:: Provided passage ::
How It Is Measured or Detected
- Electrophysiology (Patch Clamp, Field Potential Recording): Measures neurotransmition efficiency and receptor function by currents recordings. Evaluate synaptic plasticity, such as LTP and LTD
- Microdialysis or HPLC (High-Performance Liquid Chromatography): Quantifies neurotransmitter levels directly.
- Western Blot, ELISA: Evaluate proteins expression.
- Immunohistochemistry and imagings : Evaluate expression and locarization for pre- and post synaptic proteins, mitochondrial imaging, infkammation and immune responses using microscopies.
- Behavioral Tests (e.g., Morris Water Maze, Novel Object Recognition): Evaluate cognitive functions related to synaptic plasticity.
- Morphlogical changes: Electron Microscopy (EM): Visualize synaptic ultrastructure. Confocal or Two-photon Microscopy: Observe dendritic spine morphology and density changes. Golgi Staining: Analyze dendritic spine density and morphology.
- MRI, PET EEG
Domain of Applicability
Species applicability includes humans, using clinical assessments like neuroimaging, EEG, and cognitive tests; animal models (e.g., rodents) employing electrophysiological, behavioral, and biochemical assays; and cultured neuronal cells for molecular-level studies. Life-stage applicability covers developmental stages for neurodevelopmental disorders, adulthood for psychiatric and neurodegenerative diseases, and elderly populations for age-related cognitive decline. Experimental system applicability spans in vitro models for cellular mechanisms, ex vivo brain slices for electrophysiological studies, and in vivo animal models for behavioral and systemic analysis. Disease applicability involves neurological and psychiatric conditions such as Alzheimer's, Parkinson's, schizophrenia, depression, epilepsy, and autism spectrum disorders. Clearly defining these domains ensures accurate interpretation, facilitates translational research, and supports targeted therapeutic development for various neurological and psychiatric disorders.
:::
:: Entries provided ::
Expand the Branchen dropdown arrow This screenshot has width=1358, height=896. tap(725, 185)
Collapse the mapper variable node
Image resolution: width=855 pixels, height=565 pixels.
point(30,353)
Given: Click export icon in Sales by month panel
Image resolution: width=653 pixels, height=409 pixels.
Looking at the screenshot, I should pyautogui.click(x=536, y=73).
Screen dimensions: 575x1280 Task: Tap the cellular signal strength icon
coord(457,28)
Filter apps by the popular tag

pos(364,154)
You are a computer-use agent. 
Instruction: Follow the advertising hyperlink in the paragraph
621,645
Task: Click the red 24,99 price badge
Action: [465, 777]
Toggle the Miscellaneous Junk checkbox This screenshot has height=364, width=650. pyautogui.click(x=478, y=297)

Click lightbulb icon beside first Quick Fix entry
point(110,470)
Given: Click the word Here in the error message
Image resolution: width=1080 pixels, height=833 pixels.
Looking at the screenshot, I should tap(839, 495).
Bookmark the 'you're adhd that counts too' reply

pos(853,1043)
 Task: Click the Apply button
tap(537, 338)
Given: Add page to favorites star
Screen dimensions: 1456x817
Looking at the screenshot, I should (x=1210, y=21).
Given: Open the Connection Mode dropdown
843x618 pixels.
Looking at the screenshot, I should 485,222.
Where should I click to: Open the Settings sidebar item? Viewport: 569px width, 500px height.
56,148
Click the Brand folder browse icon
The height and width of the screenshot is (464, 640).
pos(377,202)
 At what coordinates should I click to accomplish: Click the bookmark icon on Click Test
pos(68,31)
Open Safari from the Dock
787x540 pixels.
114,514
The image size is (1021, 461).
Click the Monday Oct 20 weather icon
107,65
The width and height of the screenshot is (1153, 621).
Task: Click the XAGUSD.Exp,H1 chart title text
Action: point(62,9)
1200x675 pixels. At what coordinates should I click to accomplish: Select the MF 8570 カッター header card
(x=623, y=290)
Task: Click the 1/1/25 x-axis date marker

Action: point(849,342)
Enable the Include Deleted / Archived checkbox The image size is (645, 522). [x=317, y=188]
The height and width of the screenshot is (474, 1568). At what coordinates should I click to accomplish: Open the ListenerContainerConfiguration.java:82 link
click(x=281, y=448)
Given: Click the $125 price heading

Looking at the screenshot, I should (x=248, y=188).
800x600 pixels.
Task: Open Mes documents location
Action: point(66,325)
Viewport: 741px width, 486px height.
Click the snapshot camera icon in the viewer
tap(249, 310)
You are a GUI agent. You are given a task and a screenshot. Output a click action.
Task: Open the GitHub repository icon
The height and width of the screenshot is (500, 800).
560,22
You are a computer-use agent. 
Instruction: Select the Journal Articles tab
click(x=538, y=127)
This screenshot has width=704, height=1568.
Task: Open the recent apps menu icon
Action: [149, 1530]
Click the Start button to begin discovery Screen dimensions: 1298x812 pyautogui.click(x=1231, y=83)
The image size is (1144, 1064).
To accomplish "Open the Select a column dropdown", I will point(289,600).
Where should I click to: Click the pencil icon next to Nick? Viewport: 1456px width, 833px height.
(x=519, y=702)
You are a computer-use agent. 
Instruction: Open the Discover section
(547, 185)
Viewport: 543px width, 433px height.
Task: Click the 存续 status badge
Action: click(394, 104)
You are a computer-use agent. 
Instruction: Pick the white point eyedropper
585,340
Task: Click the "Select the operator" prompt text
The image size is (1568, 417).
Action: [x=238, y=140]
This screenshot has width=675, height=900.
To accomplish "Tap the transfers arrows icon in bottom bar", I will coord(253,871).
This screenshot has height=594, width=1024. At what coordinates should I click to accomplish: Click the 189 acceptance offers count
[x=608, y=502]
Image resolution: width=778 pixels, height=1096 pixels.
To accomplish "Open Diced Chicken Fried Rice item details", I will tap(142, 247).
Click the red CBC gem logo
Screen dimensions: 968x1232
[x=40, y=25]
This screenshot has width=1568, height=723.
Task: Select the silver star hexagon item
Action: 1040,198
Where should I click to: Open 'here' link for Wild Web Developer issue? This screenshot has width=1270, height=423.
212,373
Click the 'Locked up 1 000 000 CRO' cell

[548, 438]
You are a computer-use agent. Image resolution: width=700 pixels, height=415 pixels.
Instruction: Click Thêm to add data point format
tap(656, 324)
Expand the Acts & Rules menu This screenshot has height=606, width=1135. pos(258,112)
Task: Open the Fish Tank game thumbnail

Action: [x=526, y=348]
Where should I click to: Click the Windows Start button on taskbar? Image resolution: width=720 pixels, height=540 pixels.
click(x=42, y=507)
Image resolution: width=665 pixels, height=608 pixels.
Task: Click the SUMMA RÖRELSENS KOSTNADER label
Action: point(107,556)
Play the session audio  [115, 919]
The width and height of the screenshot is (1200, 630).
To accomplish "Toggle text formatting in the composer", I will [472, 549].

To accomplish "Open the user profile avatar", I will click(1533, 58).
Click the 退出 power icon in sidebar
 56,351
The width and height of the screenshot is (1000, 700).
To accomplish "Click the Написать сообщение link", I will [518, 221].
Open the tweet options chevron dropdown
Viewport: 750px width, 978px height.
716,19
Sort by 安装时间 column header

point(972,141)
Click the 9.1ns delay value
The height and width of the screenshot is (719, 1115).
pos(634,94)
:::
* [Exercise directions]
In the passage on measurement methods and domain of applicability, what are ex vivo brain slices used for?

* [Answer box]
Electrophysiological studies.